* [Supplied records]
+--

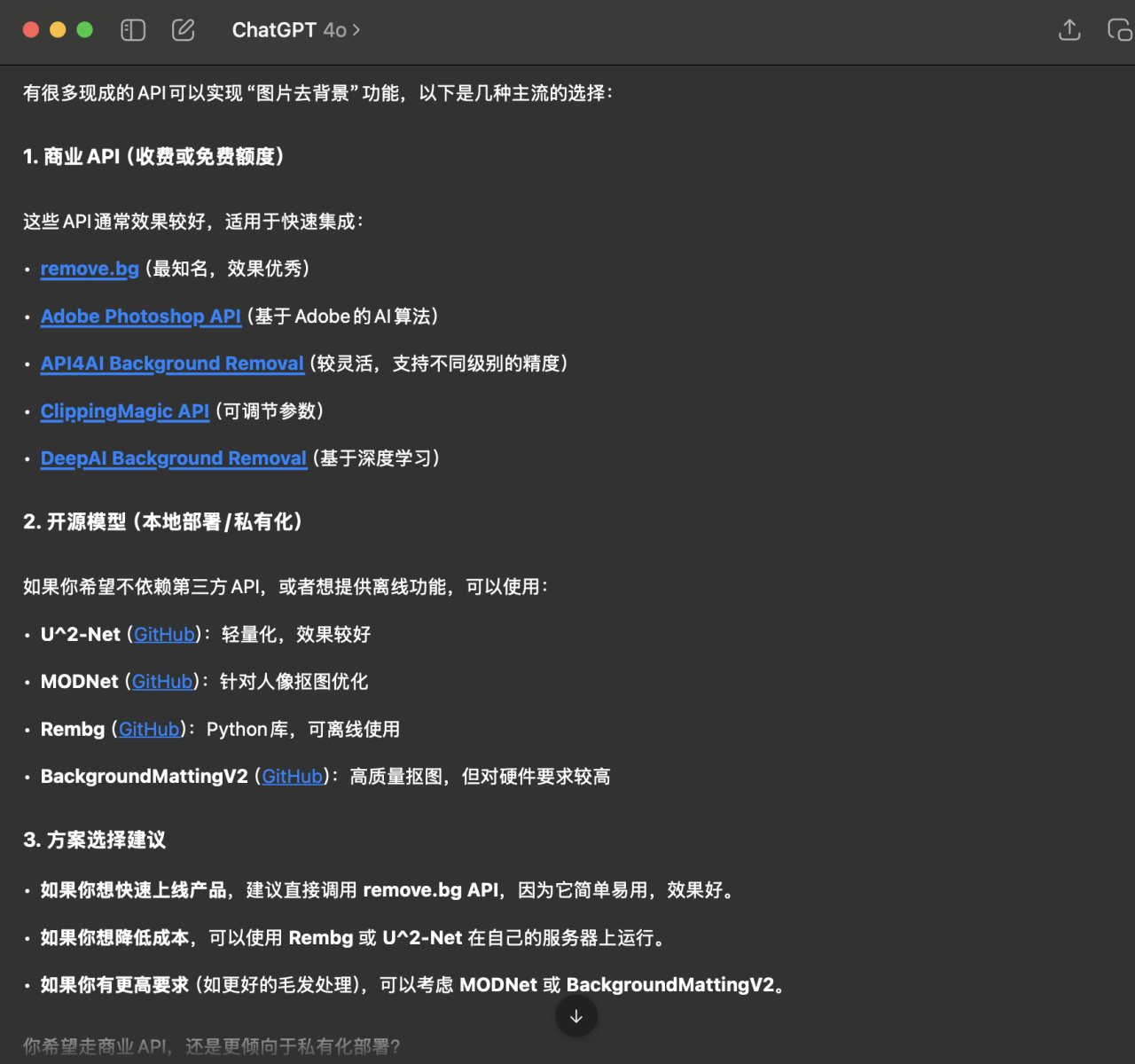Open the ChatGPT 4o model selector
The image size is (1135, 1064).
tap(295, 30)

+--

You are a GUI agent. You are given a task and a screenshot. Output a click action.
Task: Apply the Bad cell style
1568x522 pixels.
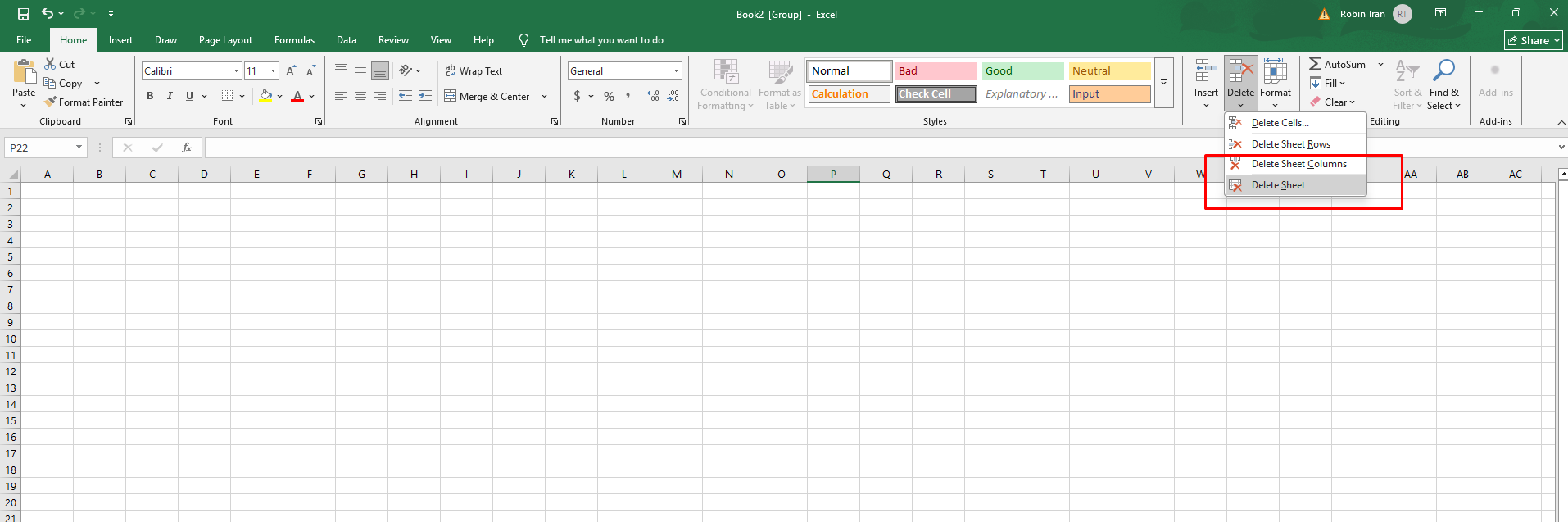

+--

Out of the listing above, reproduce exactly the lines from the one with "You are a GUI" up to and including the one with "1568x522 pixels.".

You are a GUI agent. You are given a task and a screenshot. Output a click action.
Task: Apply the Bad cell style
1568x522 pixels.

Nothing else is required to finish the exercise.